As the Iraqi prison abuse scandal has unfolded, we began to wonder what the spiritual result might be--not just for the prisoners, but also for the soldiers who abused them. Would the soldiers themselves be spiritually degraded by the experience? What might a student of Eastern religion think about that? We asked Kenneth Kraft, a scholar in the new field of "engaged Buddhism" to discuss some of the fallout of the scandal--from a Buddhist point of view. Following is an edited transcript of that conversation.

Let's start at the level of an American soldier in Iraq. I have been struck by the story of the young woman from West Virginia, Lynndie England, who appears in several of the Abu Ghraib pictures. She's 21. Why is her apparent normalcy so disturbing?

The Abu Ghraib photos point to something larger than the specific scenes caught on camera. One of the lessons of this tragedy, from a Buddhist standpoint, is that she is us. That could be my daughter or your niece or someone we might know. It's not as if there were just a few bad apples in a big barrel of good apples. In the frenzy of war, cruelty becomes acceptable behavior. As a nation, we are putting all these good apples - our soldiers - into a very rotten barrel.

Buddhism emphasizes the interconnectedness of the world, and this "interbeing" has no limit. Since I am part of the system that produced this war and these atrocities, then I too share the blame.

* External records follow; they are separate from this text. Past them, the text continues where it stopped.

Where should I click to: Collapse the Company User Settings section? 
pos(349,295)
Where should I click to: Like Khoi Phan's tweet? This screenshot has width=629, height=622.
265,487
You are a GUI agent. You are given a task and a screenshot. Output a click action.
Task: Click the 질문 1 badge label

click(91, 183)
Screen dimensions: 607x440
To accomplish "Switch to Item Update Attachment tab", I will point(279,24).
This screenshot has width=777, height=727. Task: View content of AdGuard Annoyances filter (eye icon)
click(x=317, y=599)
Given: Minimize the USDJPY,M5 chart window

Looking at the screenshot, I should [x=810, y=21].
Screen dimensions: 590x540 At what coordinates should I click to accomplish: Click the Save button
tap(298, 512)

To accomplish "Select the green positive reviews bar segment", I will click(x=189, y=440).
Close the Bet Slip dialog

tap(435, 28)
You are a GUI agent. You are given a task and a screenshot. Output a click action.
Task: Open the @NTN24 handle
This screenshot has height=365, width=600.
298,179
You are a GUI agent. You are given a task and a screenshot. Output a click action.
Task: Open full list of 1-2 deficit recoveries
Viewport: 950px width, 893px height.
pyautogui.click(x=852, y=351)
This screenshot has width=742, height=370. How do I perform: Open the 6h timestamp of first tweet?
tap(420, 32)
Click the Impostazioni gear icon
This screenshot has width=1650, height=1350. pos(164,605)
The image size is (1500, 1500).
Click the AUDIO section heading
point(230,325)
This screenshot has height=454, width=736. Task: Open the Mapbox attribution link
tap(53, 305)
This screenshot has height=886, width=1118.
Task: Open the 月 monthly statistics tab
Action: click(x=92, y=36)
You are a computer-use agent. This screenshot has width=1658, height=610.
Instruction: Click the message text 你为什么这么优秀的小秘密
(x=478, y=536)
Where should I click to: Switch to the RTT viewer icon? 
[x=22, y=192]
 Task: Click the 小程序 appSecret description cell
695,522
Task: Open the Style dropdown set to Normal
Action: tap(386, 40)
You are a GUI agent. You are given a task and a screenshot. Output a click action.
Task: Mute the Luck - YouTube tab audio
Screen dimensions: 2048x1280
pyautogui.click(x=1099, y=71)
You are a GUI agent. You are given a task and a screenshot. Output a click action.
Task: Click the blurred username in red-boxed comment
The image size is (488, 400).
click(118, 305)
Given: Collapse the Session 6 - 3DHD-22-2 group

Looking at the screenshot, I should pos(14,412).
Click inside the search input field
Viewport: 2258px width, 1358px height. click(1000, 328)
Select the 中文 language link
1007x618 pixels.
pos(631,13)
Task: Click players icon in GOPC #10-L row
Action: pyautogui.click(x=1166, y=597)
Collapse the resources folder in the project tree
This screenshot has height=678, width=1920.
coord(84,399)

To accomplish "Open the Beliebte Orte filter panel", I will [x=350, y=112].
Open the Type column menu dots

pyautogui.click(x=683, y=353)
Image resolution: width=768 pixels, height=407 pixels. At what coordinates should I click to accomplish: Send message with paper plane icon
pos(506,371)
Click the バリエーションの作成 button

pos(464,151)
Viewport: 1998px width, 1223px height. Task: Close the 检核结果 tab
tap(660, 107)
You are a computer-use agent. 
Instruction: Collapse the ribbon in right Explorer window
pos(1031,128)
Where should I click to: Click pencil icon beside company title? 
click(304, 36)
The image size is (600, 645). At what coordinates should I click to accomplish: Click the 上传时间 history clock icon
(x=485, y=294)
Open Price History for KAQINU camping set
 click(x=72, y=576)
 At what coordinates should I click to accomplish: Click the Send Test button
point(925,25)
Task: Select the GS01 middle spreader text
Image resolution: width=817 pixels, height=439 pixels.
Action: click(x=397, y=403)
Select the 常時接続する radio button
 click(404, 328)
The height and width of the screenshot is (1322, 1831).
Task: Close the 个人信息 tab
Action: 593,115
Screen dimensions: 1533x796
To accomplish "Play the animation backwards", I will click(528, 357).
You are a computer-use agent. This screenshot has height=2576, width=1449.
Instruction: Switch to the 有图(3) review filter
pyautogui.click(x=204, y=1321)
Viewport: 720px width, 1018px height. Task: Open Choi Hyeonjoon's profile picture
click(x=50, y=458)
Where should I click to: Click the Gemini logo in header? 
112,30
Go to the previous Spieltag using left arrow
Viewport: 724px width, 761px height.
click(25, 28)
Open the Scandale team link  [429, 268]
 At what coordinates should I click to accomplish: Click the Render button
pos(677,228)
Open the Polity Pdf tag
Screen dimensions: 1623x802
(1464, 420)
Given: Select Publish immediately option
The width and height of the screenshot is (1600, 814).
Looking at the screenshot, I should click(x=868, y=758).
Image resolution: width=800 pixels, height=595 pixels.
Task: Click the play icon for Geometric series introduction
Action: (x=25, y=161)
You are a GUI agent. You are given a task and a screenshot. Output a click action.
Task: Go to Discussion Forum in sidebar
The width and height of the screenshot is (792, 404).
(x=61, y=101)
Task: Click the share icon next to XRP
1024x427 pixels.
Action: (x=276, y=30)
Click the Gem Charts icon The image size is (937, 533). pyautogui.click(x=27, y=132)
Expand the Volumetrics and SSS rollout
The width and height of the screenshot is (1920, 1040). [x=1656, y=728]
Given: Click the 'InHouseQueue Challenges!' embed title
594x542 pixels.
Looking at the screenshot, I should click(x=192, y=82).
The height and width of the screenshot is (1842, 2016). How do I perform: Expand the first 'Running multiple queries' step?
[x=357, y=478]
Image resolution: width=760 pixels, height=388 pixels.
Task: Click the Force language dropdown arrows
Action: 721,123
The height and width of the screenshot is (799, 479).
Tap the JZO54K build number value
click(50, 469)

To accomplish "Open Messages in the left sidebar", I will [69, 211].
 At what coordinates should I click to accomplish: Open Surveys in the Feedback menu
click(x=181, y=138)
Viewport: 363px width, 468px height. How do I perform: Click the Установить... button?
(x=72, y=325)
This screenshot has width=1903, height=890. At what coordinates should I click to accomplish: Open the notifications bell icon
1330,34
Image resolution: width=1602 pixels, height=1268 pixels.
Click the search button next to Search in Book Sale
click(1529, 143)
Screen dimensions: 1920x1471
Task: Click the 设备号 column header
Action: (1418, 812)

What else do the scenes from Abu Ghraib reveal?

They reveal an undeniable aspect of war that we would prefer to keep out of view. The death and mutilation going on in Iraq right now are much worse, and on a much larger scale, than what we're seeing in the photos. One of the oldest teachings in Buddhism is that violence begets violence. If you look at what has happened in the world since 9/11, the level of violence has increased dramatically. Now we are encountering the bounds of "an eye for an eye." As Gandhi said, that method will leave the whole world blind.

The prison guards are victims along with the prisoners. The guards have been overcome by fear and hatred to the point of losing touch with their own humanity. They are not in their right minds. They have stopped thinking of the prisoners as fellow human beings. Albert Schweitzer put it this way: "War makes us guilty of the crime of inhumanity."

Buddhism is known for advocating nonviolence. Is that realistic in this situation?

Nonviolence is indeed at the core of Buddhism. The first precept of moral behavior is "Do not kill. Cherish all life." Contemporary Buddhists believe that this principle is as applicable today as it was 2,500 years ago. Nonviolence has a force of its own, not to be underestimated.

Policy experts might say, "Nonviolence would never work in dealing with terrorists." Perhaps not. But imagine, just for a moment, that the United States built up its nonviolent capabilities on a scale comparable to our current investment in the military - with the necessary money and training, backed by a willingness to make sacrifices.. That would certainly yield a wider array of options.

Buddhism teaches that it is almost always possible to move in the direction of nonviolence, even though perfect nonviolence may be unattainable. This means that even in the midst of war, it is possible to honor the human rights of prisoners.

Does Buddhism have a "just-war" doctrine, as Christianity does?

Some Buddhists adhere to absolute pacifism; for them, all war is morally wrong. There are others who say that avoidance of war is always the ideal, but in some real-world situations the use of force may be required. Today's engaged Buddhists are working creatively on these questions. Whatever guidelines emerge, the starting point will remain the same: cause the least possible harm. Those who invoke just-war theory must also be willing to conclude that a particular war does not satisfy the necessary criteria, and therefore cannot be called just.

Is the notion of karma relevant here? Are we getting trapped in a vicious cycle of bad karma?

As you know, karma is about action and the consequences of action. All of our actions - and even our thoughts! - are continuously creating new karma. It's a dynamic process, unlike "fate." Buddhism holds that the laws of cause and effect apply in the realm of morality as well as the physical realm.

One traditional explanation uses seeds as a metaphor. We plant seeds of happiness in ourselves and others when we are kind, and we plant seeds of unhappiness when we treat others badly. Often the effects are not immediate.

For example, in parent-child relationships, seeds planted in childhood may not blossom until much later in life.